> **WHAT IS ASKED**
A. According to the text below on the album Criminal Minded, which record label released it?
B. Write the next part of the text on the album Criminal Minded, picking up right after its final sentence.

> **SUPPLIED PASSAGE**
Criminal Minded is the debut studio album by hip-hop group Boogie Down Productions, released on March 3, 1987 by B-Boy Records. It is considered a highly influential hip hop album and one of the first in the gangsta rap genre.

Since its release, the album has been sampled, interpolated and paraphrased. Its samples and direct influences were unusual at the time, ranging from liberal use of dancehall reggae (as well as the more commonly used James Brown) to rock music artists such as AC/DC, The Beatles and Billy Joel. The album was eventually certified Gold by the RIAA. The songs "South Bronx" and "The Bridge Is Over" ignited the rivalry with the Brooklyn-bred but Queens resident emcee MC Shan and the Juice Crew. Throughout the album, KRS-One gives honor and praise to Scott La Rock for producing the album and he mostly goes on about the importance of originality and being "real" instead of a "Sucker MC".

In 2003, the album was ranked number 444 on Rolling Stone magazine's list of the 500 greatest albums of all time, and was later ranked number 239 in the 2020 edition.

Background

Production on the LP is credited to  Blastmaster' KRS-One (Lawrence Krisna Parker) and DJ Scott La Rock (Scott Sterling), with a special thanks to Ced-Gee (Cedric Miller) of The Ultramagnetic MCs on the back cover.

The cover, which showcases Parker and Sterling surrounded by an arsenal of weapons, was hip-hop's first major release to feature members brandishing firearms. The album also contained several seminal hardcore songs such as "9mm Goes Bang," one of the first hip-hop songs to be based around a first-person crime narrative, and "P Is Free," which details an encounter with a drug-abusing prostitute.

> **GIVEN INFORMATION**

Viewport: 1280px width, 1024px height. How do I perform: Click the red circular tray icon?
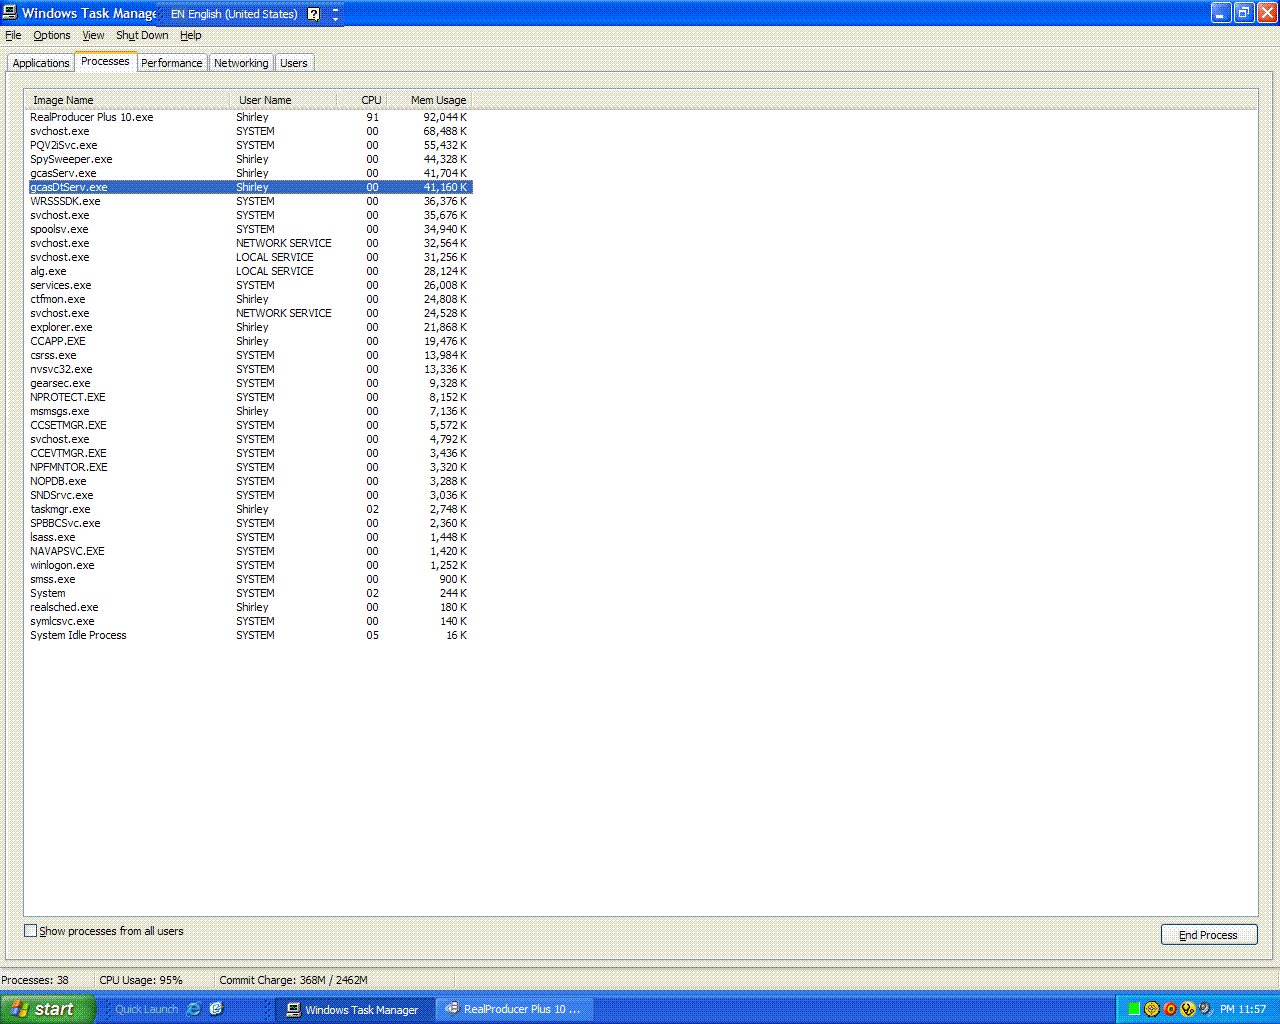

> **RESULTS OF THE EXERCISE**
A. B-Boy Records.

B.
The liner notes of Criminal Minded read, "Peace to Ron Nelson and the Toronto posse." This statement is evidence of BDP's involvement with Toronto's hip hop scene in the 1980s, which produced artists such as Michie Mee, Dream Warriors, and Maestro Fresh Wes.

Controversy
Initially, the album sold at least several hundred thousand copies; however, the relationship between the group and B-Boy Records quickly deteriorated when the label, headed by Jack Allen and Bill Kamarra, was allegedly slow to pay royalties. A lawsuit was launched, which was eventually settled out-of-court. Having left B-Boy Records, new friend Ice-T introduced BDP to Warner Bros. Records' Benny Medina, head of the label's Black-music division, who promptly agreed to sign the duo in principle to a new record deal. However, it was rescinded after La Rock's death.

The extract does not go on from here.